— YOUR INSTRUCTIONS —
This exercise calls for printing every record exactly once more.

— AVAILABLE RECORDS —
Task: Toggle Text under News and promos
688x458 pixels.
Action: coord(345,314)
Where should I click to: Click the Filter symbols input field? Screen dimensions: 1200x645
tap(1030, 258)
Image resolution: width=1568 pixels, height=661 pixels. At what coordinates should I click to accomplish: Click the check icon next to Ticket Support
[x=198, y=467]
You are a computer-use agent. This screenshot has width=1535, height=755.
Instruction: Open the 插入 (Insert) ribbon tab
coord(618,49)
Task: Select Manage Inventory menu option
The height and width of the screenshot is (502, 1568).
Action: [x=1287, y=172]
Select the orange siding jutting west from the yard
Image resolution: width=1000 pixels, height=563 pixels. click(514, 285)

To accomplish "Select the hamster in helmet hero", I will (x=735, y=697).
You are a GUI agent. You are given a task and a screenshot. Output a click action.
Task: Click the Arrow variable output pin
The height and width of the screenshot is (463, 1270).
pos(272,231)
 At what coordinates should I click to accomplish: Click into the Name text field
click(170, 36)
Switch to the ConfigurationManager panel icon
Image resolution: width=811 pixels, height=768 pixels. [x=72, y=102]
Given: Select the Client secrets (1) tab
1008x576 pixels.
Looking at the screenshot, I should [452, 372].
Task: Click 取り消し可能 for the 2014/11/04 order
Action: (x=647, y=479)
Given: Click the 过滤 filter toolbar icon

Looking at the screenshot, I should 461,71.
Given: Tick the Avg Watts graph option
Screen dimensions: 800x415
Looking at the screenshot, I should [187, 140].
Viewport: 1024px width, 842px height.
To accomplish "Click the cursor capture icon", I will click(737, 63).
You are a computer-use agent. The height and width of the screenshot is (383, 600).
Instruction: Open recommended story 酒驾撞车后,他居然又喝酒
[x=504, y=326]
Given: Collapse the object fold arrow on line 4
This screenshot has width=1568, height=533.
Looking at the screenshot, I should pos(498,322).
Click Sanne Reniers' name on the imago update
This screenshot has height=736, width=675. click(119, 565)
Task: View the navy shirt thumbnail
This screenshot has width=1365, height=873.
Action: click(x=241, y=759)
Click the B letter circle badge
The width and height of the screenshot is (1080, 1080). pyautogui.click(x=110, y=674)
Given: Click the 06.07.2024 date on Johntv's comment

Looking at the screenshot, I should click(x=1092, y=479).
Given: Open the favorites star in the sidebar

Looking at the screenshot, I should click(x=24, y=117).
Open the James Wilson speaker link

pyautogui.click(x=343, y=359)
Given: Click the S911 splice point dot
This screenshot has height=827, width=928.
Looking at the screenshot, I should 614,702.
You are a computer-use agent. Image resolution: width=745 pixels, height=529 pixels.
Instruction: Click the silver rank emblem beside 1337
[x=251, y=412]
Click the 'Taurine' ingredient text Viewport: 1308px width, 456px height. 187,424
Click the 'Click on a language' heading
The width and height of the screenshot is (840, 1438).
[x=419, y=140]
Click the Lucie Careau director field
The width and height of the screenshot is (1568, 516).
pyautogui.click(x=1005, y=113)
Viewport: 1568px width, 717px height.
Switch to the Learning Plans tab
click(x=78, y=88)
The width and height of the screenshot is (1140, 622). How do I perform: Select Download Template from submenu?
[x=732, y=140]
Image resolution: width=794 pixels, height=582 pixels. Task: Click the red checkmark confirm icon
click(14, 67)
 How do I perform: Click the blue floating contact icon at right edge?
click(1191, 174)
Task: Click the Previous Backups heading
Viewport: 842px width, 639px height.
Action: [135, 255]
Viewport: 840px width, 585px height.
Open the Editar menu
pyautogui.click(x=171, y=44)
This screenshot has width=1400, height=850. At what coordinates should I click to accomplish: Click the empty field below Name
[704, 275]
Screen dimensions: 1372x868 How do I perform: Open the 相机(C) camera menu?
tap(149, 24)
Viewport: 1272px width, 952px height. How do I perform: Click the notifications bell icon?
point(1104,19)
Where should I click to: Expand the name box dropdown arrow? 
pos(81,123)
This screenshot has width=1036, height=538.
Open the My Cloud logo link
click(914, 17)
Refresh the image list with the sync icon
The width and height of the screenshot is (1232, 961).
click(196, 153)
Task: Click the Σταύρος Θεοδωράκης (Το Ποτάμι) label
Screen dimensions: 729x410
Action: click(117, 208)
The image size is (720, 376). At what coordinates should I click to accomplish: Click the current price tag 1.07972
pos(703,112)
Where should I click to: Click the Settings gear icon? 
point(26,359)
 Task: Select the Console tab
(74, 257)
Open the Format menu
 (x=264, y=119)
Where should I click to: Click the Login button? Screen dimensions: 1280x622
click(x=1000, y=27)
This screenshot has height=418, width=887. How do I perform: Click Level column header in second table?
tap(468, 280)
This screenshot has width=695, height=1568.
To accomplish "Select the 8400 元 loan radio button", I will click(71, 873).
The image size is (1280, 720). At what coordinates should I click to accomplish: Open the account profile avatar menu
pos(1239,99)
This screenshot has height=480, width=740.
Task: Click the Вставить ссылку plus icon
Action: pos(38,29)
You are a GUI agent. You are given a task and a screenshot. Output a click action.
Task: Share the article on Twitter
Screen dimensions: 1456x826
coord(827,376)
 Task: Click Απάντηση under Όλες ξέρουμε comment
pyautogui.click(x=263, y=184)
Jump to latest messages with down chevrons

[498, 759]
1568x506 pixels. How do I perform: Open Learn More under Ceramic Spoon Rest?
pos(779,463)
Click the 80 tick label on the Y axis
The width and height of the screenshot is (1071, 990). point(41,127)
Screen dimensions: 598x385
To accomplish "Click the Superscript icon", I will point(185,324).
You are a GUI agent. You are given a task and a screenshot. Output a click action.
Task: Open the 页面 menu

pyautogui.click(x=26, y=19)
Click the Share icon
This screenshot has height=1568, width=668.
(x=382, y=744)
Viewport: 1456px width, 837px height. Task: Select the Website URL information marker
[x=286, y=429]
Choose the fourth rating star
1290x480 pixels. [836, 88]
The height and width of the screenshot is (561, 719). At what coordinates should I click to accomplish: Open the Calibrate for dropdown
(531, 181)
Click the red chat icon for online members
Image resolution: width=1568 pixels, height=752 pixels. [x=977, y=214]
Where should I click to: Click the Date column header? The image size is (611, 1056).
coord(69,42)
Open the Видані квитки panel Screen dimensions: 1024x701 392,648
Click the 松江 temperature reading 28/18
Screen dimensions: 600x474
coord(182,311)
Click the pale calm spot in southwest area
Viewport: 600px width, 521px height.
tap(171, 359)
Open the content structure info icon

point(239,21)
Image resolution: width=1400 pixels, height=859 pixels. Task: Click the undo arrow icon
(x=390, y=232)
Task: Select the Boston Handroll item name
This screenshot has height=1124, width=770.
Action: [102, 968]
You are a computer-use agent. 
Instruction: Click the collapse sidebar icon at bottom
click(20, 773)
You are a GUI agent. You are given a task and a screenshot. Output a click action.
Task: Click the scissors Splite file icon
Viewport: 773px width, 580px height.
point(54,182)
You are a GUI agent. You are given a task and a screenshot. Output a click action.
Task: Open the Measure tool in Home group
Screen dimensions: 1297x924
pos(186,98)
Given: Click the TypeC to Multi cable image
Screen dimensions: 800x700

— ANSWER TO THIS PROBLEM —
Task: Toggle Text under News and promos
688x458 pixels.
Action: coord(345,314)
Where should I click to: Click the Filter symbols input field? Screen dimensions: 1200x645
tap(1030, 258)
Image resolution: width=1568 pixels, height=661 pixels. At what coordinates should I click to accomplish: Click the check icon next to Ticket Support
[x=198, y=467]
You are a computer-use agent. This screenshot has width=1535, height=755.
Instruction: Open the 插入 (Insert) ribbon tab
coord(618,49)
Task: Select Manage Inventory menu option
The height and width of the screenshot is (502, 1568).
Action: [x=1287, y=172]
Select the orange siding jutting west from the yard
Image resolution: width=1000 pixels, height=563 pixels. click(514, 285)

To accomplish "Select the hamster in helmet hero", I will (x=735, y=697).
You are a GUI agent. You are given a task and a screenshot. Output a click action.
Task: Click the Arrow variable output pin
The height and width of the screenshot is (463, 1270).
pos(272,231)
 At what coordinates should I click to accomplish: Click into the Name text field
click(170, 36)
Switch to the ConfigurationManager panel icon
Image resolution: width=811 pixels, height=768 pixels. [x=72, y=102]
Given: Select the Client secrets (1) tab
1008x576 pixels.
Looking at the screenshot, I should [452, 372].
Task: Click 取り消し可能 for the 2014/11/04 order
Action: (x=647, y=479)
Given: Click the 过滤 filter toolbar icon

Looking at the screenshot, I should 461,71.
Given: Tick the Avg Watts graph option
Screen dimensions: 800x415
Looking at the screenshot, I should [187, 140].
Viewport: 1024px width, 842px height.
To accomplish "Click the cursor capture icon", I will click(737, 63).
You are a computer-use agent. The height and width of the screenshot is (383, 600).
Instruction: Open recommended story 酒驾撞车后,他居然又喝酒
[x=504, y=326]
Given: Collapse the object fold arrow on line 4
This screenshot has width=1568, height=533.
Looking at the screenshot, I should pos(498,322).
Click Sanne Reniers' name on the imago update
This screenshot has height=736, width=675. click(119, 565)
Task: View the navy shirt thumbnail
This screenshot has width=1365, height=873.
Action: click(x=241, y=759)
Click the B letter circle badge
The width and height of the screenshot is (1080, 1080). pyautogui.click(x=110, y=674)
Given: Click the 06.07.2024 date on Johntv's comment

Looking at the screenshot, I should click(x=1092, y=479).
Given: Open the favorites star in the sidebar

Looking at the screenshot, I should click(x=24, y=117).
Open the James Wilson speaker link

pyautogui.click(x=343, y=359)
Given: Click the S911 splice point dot
This screenshot has height=827, width=928.
Looking at the screenshot, I should 614,702.
You are a computer-use agent. Image resolution: width=745 pixels, height=529 pixels.
Instruction: Click the silver rank emblem beside 1337
[x=251, y=412]
Click the 'Taurine' ingredient text Viewport: 1308px width, 456px height. 187,424
Click the 'Click on a language' heading
The width and height of the screenshot is (840, 1438).
[x=419, y=140]
Click the Lucie Careau director field
The width and height of the screenshot is (1568, 516).
pyautogui.click(x=1005, y=113)
Viewport: 1568px width, 717px height.
Switch to the Learning Plans tab
click(x=78, y=88)
The width and height of the screenshot is (1140, 622). How do I perform: Select Download Template from submenu?
[x=732, y=140]
Image resolution: width=794 pixels, height=582 pixels. Task: Click the red checkmark confirm icon
click(14, 67)
 How do I perform: Click the blue floating contact icon at right edge?
click(1191, 174)
Task: Click the Previous Backups heading
Viewport: 842px width, 639px height.
Action: [135, 255]
Viewport: 840px width, 585px height.
Open the Editar menu
pyautogui.click(x=171, y=44)
This screenshot has width=1400, height=850. At what coordinates should I click to accomplish: Click the empty field below Name
[704, 275]
Screen dimensions: 1372x868 How do I perform: Open the 相机(C) camera menu?
tap(149, 24)
Viewport: 1272px width, 952px height. How do I perform: Click the notifications bell icon?
point(1104,19)
Where should I click to: Expand the name box dropdown arrow? 
pos(81,123)
This screenshot has width=1036, height=538.
Open the My Cloud logo link
click(914, 17)
Refresh the image list with the sync icon
The width and height of the screenshot is (1232, 961).
click(196, 153)
Task: Click the Σταύρος Θεοδωράκης (Το Ποτάμι) label
Screen dimensions: 729x410
Action: click(117, 208)
The image size is (720, 376). At what coordinates should I click to accomplish: Click the current price tag 1.07972
pos(703,112)
Where should I click to: Click the Settings gear icon? 
point(26,359)
 Task: Select the Console tab
(74, 257)
Open the Format menu
 (x=264, y=119)
Where should I click to: Click the Login button? Screen dimensions: 1280x622
click(x=1000, y=27)
This screenshot has height=418, width=887. How do I perform: Click Level column header in second table?
tap(468, 280)
This screenshot has width=695, height=1568.
To accomplish "Select the 8400 元 loan radio button", I will click(71, 873).
The image size is (1280, 720). At what coordinates should I click to accomplish: Open the account profile avatar menu
pos(1239,99)
This screenshot has height=480, width=740.
Task: Click the Вставить ссылку plus icon
Action: pos(38,29)
You are a GUI agent. You are given a task and a screenshot. Output a click action.
Task: Share the article on Twitter
Screen dimensions: 1456x826
coord(827,376)
 Task: Click Απάντηση under Όλες ξέρουμε comment
pyautogui.click(x=263, y=184)
Jump to latest messages with down chevrons

[498, 759]
1568x506 pixels. How do I perform: Open Learn More under Ceramic Spoon Rest?
pos(779,463)
Click the 80 tick label on the Y axis
The width and height of the screenshot is (1071, 990). point(41,127)
Screen dimensions: 598x385
To accomplish "Click the Superscript icon", I will point(185,324).
You are a GUI agent. You are given a task and a screenshot. Output a click action.
Task: Open the 页面 menu

pyautogui.click(x=26, y=19)
Click the Share icon
This screenshot has height=1568, width=668.
(x=382, y=744)
Viewport: 1456px width, 837px height. Task: Select the Website URL information marker
[x=286, y=429]
Choose the fourth rating star
1290x480 pixels. [836, 88]
The height and width of the screenshot is (561, 719). At what coordinates should I click to accomplish: Open the Calibrate for dropdown
(531, 181)
Click the red chat icon for online members
Image resolution: width=1568 pixels, height=752 pixels. [x=977, y=214]
Where should I click to: Click the Date column header? The image size is (611, 1056).
coord(69,42)
Open the Видані квитки panel Screen dimensions: 1024x701 392,648
Click the 松江 temperature reading 28/18
Screen dimensions: 600x474
coord(182,311)
Click the pale calm spot in southwest area
Viewport: 600px width, 521px height.
tap(171, 359)
Open the content structure info icon

point(239,21)
Image resolution: width=1400 pixels, height=859 pixels. Task: Click the undo arrow icon
(x=390, y=232)
Task: Select the Boston Handroll item name
This screenshot has height=1124, width=770.
Action: [102, 968]
You are a computer-use agent. 
Instruction: Click the collapse sidebar icon at bottom
click(20, 773)
You are a GUI agent. You are given a task and a screenshot. Output a click action.
Task: Click the scissors Splite file icon
Viewport: 773px width, 580px height.
point(54,182)
You are a GUI agent. You are given a task and a screenshot. Output a click action.
Task: Open the Measure tool in Home group
Screen dimensions: 1297x924
pos(186,98)
Given: Click the TypeC to Multi cable image
Screen dimensions: 800x700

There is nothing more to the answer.